WORK ITEM =
Copy out the entries that follow exactly, leaving out the pictures.

[Saved data entries]
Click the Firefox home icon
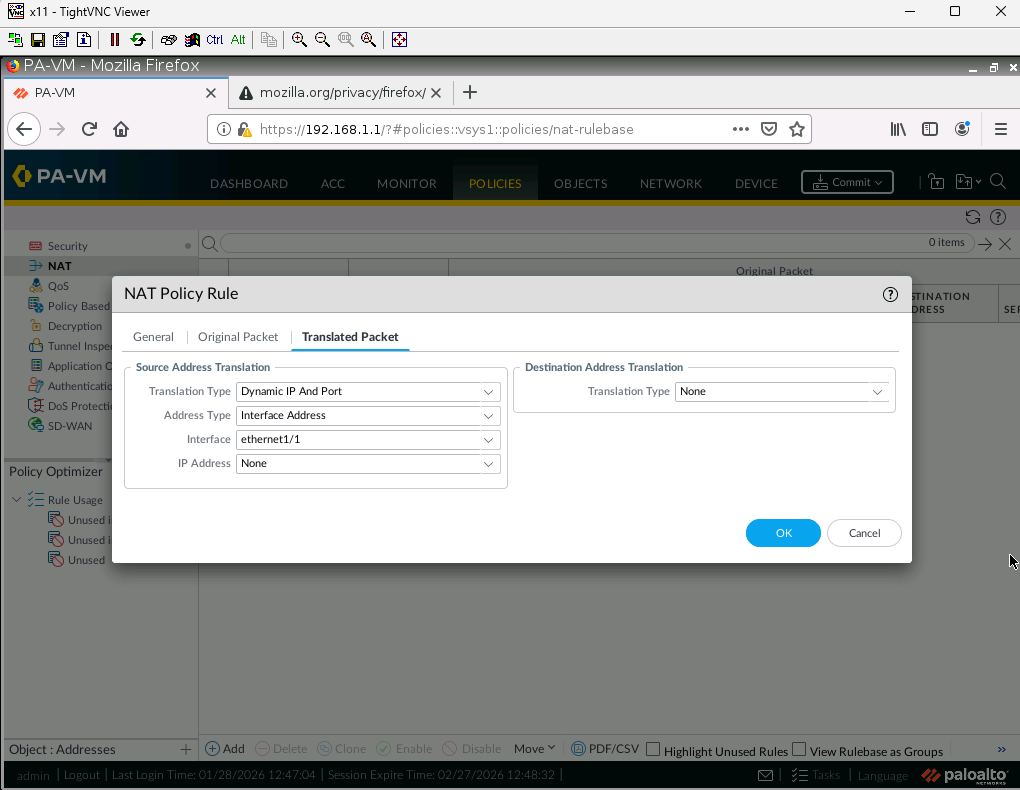 click(121, 129)
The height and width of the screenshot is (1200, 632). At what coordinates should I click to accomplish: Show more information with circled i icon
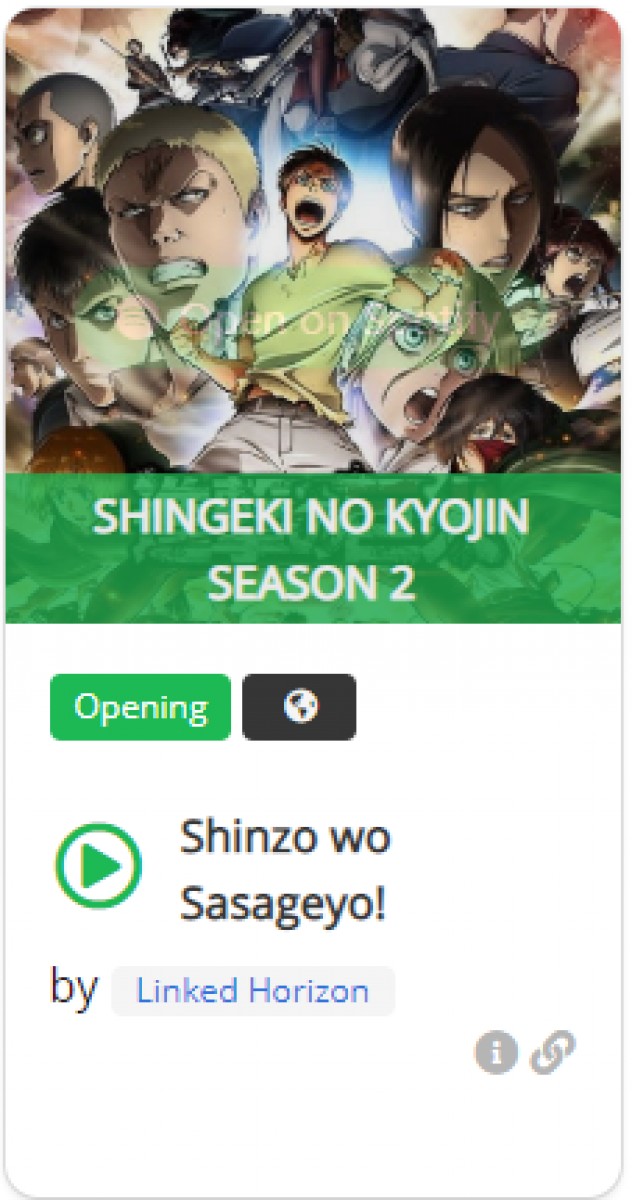pos(496,1052)
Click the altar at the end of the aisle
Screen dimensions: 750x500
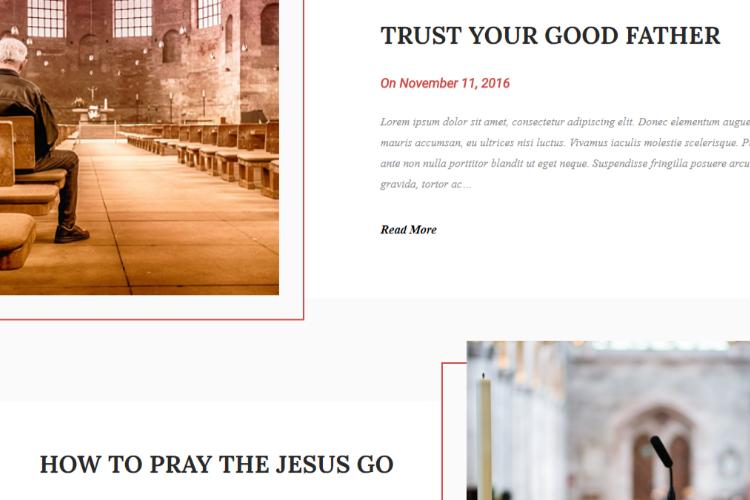(93, 111)
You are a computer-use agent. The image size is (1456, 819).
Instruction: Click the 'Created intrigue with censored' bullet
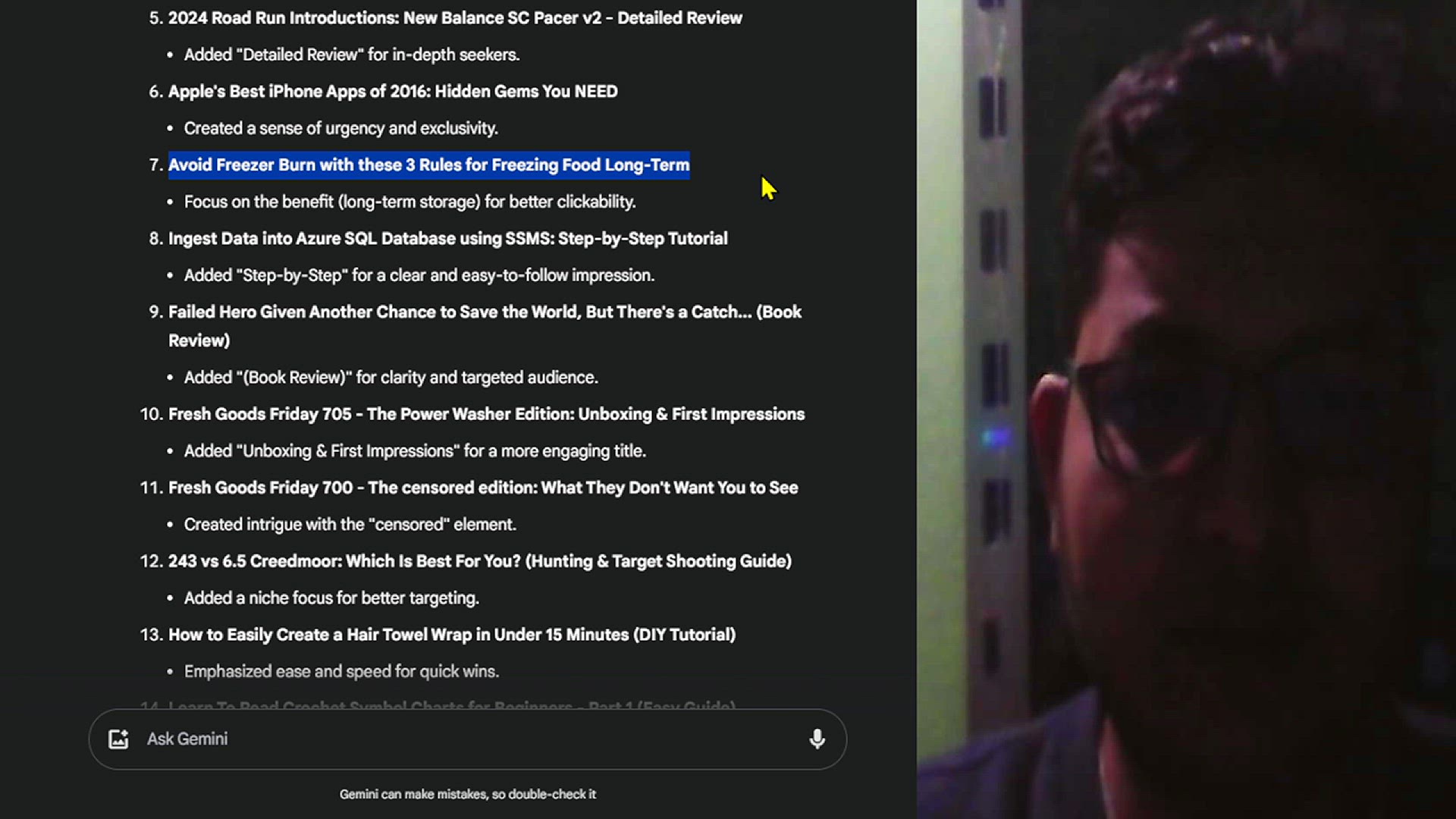pyautogui.click(x=350, y=525)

EXERCISE OUTPUT =
Click the Firefox home icon
 click(121, 129)
The height and width of the screenshot is (1200, 632). At what coordinates should I click to accomplish: Show more information with circled i icon
pos(496,1052)
Click the altar at the end of the aisle
Screen dimensions: 750x500
(93, 111)
You are a computer-use agent. The image size is (1456, 819).
Instruction: Click the 'Created intrigue with censored' bullet
pyautogui.click(x=350, y=525)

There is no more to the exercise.